ITEM 5 (D)
CPI Corp.
0000 Xxxxxxxxxx Xxxxxx
Xx. Xxxxx, Xxxxxxxx 00000
LETTER AMENDMENT NO. 4
October 2, 1996
VIA OVERNIGHT
Xx. Xxxx Xxxxxxx
The Prudential Insurance Company of America
0000 Xxxx Xxxxxx, Xxxxx 0000X
Xxxxxx, Xxxxx 00000
Mr. Xxx Xxxxxxxx
Assistant Director - Securities Investment
Principal Mutual Life Insurance Company
000 Xxxx Xxxxxx
Xxx Xxxxxx, Xxxx 00000-0000
Ladies and Gentlemen:
Reference is made to the Note Agreement dated as of August 31,
1993, as amended by a letter amendment dated as of February 24,
1994 ("Letter Amendment No. 1"), a letter amendment dated as of
June 14, 1994 ("Letter Amendment No. 2"), and a letter amendment
dated as of September 18, 1995 ("Letter Amendment No. 3") (as
amended, the "Note Agreement"), by and between CPI Corp. (the
"Company") and each of the purchasers listed on the Purchaser
Schedule attached thereto (collectively, the "Purchasers").
Capitalized terms used but not defined herein shall have the
meanings ascribed to them in the Note Agreement.

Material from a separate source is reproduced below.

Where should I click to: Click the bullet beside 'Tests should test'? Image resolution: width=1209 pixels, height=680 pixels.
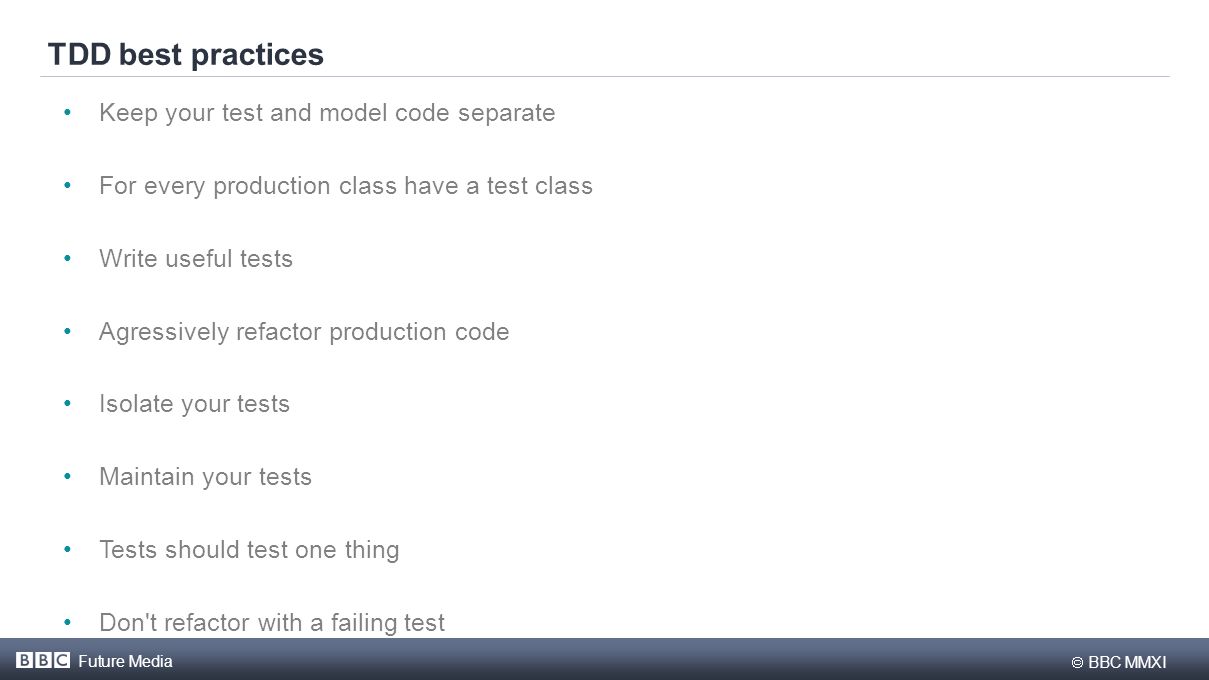(x=67, y=549)
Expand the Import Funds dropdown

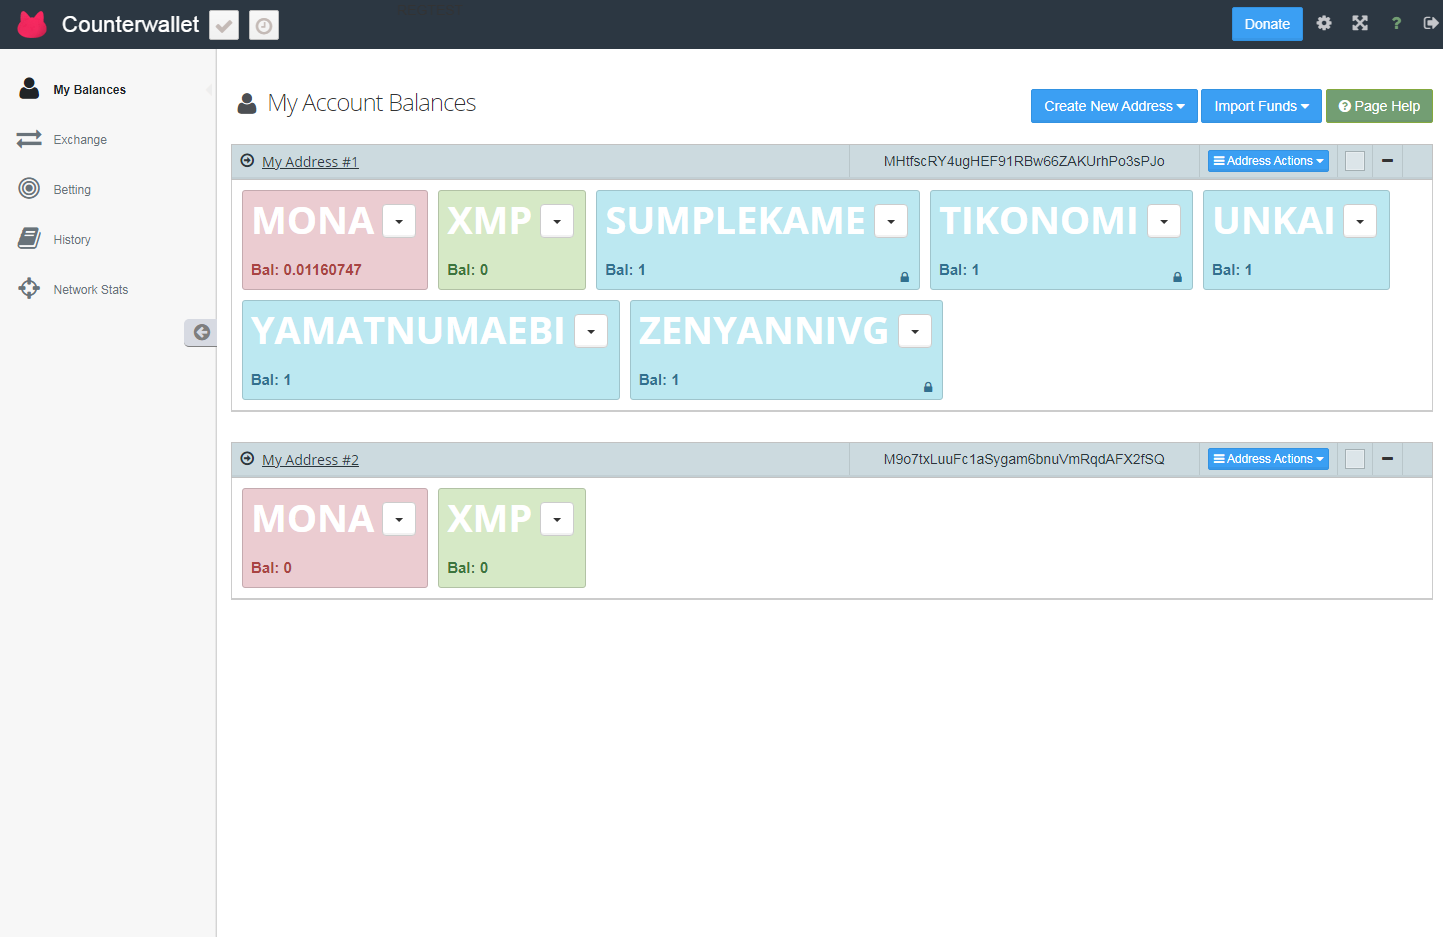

By their execution hereof as provided below, the Company and the
Required Holders agree and consent to this Letter Amendment
No. 4 to the Note Agreement (this "Amendment"), but only to the
extent expressly provided herein, and subject to the terms and
conditions set forth below.
1. CONSOLIDATED NET WORTH. Paragraph 6A(2) of the Note
Agreement is deleted and replaced in its entirety by the
following:
6A(2). CONSOLIDATED NET WORTH. Consolidated Net Worth
at any time to be less than (i) from the date of this
Agreement through July 20, 1996, the SUM of $135,000,000
PLUS 50% of Consolidated Net Income in each fiscal quarter
ended after May 1, 1993, (ii) from July 21, 1996 through
November 9, 1996 the SUM of (x) the difference between
$157,969,000 LESS 90% of the Buyback Reduction PLUS (y) 50%
of Consolidated Net Income in the fiscal quarter ended
November 9, 1996 and (iii) at any time after November 9,
1996, the SUM of (a) $157,969,000 LESS 80% of the Buyback
Reduction PLUS (b) 50% of Consolidated Net Income in each
fiscal quarter ended after July 21, 1996. Notwithstanding
the foregoing, in no event will minimum required
Consolidated Net Worth be reduced by the amount of any
Consolidated Net Loss in any fiscal quarter. For the
purpose of this paragraph 6A(2), "BUYBACK REDUCTION", means
the reduction in Consolidated Net Worth (which shall in no
event exceed $50,000,000) resulting in the repurchase of
shares of common stock of the Company pursuant to the "Dutch
Auction" tender offer described in the Company's Current
Report on Form 8-K dated August 8, 1996.
2. DEBT. Subclause (iii) of Paragraph 6C(2) of the Note
Agreement is deleted and replaced in its entirety by the
following:
(iii) other Debt of the Company, PROVIDED that after
giving effect thereto (A) the aggregate principal amount of
all Funded Debt of the Company and its Subsidiaries
(including the Funded Debt described in clauses (i) and
(ii)(B) of this paragraph 6C(2) does not exceed forty
percent (40%) of Adjusted Capitalization and (B) the
aggregate principal amount of all Debt of the Company and
its Subsidiaries including all Debt described in this
paragraph 6C(2) and other than Debt described in paragraph
6C(2)(ii)(A) does not exceed (I) fifty percent (50%) of
Adjusted Capitalization for the fiscal quarter ended
November 9, 1996 and (II) forty-five percent (45%) of
Adjusted Capitalization at all other times.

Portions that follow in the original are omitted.